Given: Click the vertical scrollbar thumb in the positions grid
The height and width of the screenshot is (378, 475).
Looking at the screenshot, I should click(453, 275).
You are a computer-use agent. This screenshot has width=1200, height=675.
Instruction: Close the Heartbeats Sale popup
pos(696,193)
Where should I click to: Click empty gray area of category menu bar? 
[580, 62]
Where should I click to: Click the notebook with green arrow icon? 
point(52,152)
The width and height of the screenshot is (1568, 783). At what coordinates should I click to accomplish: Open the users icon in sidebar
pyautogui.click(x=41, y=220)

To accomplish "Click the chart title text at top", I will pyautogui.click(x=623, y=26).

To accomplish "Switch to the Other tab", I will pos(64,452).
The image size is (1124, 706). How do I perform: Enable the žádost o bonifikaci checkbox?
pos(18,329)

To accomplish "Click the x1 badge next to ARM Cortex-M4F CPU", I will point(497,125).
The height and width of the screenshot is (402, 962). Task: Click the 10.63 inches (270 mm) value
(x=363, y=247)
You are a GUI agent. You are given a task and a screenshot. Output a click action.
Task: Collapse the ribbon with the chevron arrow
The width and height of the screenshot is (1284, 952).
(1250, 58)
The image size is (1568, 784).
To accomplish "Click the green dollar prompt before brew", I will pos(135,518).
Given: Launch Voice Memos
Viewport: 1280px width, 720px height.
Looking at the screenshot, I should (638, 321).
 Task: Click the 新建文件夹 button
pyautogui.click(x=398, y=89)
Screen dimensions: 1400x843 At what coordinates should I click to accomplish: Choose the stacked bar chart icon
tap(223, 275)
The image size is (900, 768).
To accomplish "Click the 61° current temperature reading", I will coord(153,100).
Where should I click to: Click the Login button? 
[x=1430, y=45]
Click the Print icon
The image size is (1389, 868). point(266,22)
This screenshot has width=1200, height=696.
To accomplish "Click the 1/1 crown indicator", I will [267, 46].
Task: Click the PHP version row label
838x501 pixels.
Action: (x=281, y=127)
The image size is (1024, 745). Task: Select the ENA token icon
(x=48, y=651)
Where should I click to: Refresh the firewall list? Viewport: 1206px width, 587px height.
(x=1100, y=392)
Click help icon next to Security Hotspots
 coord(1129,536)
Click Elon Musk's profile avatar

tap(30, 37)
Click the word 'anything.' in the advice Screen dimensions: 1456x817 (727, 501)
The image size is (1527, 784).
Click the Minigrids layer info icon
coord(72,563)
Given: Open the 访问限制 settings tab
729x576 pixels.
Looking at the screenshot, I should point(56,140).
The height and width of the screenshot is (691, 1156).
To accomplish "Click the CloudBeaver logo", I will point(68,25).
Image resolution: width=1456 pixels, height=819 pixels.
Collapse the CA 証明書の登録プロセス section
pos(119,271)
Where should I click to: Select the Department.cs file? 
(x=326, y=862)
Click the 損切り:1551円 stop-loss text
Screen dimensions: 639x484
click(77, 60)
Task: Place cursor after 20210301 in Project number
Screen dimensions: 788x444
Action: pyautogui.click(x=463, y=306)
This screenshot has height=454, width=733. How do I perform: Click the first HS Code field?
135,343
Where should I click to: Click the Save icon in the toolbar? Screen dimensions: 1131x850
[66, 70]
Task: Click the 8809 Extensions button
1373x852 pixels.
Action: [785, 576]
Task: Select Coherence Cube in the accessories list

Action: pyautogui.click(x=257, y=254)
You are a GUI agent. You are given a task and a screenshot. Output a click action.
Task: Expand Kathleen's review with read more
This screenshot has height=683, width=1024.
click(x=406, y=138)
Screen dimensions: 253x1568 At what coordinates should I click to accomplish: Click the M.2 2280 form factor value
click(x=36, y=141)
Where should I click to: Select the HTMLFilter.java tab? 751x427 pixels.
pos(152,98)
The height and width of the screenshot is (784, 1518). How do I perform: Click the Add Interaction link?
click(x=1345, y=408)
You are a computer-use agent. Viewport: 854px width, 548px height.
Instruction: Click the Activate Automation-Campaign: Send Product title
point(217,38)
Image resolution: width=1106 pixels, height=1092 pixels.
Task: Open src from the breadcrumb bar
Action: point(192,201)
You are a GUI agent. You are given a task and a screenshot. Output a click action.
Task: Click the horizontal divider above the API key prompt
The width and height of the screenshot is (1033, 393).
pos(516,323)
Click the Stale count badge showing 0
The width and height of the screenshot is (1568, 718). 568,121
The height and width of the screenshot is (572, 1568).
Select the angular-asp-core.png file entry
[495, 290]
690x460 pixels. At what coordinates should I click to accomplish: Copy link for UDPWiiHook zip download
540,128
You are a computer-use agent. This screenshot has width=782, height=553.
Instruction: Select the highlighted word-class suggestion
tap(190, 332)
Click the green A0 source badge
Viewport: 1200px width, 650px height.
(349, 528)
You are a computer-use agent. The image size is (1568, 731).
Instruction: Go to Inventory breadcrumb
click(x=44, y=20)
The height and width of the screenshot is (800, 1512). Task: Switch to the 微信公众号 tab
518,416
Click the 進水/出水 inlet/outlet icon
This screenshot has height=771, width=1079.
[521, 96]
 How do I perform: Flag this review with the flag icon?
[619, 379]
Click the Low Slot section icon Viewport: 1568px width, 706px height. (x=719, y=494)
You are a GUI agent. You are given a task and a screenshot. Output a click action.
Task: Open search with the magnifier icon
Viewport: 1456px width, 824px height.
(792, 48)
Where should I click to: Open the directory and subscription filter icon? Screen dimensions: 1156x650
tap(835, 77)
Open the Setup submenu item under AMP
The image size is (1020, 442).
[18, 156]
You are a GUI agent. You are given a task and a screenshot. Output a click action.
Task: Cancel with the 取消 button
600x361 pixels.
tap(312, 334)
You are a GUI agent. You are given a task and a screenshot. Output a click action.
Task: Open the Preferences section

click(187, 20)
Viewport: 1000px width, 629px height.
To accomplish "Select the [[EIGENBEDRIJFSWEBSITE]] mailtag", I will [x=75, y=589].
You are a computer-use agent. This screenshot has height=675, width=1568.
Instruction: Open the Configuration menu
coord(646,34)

※ ※ ※

— Task details —
Reproduce the stretch from the start of the rows through the line that contains "point(52,152)", swapping "popup" for "dialog" and leaving everything else unchanged.

— Task answer —
Given: Click the vertical scrollbar thumb in the positions grid
The height and width of the screenshot is (378, 475).
Looking at the screenshot, I should click(453, 275).
You are a computer-use agent. This screenshot has width=1200, height=675.
Instruction: Close the Heartbeats Sale dialog
pos(696,193)
Where should I click to: Click empty gray area of category menu bar? 
[580, 62]
Where should I click to: Click the notebook with green arrow icon? 
point(52,152)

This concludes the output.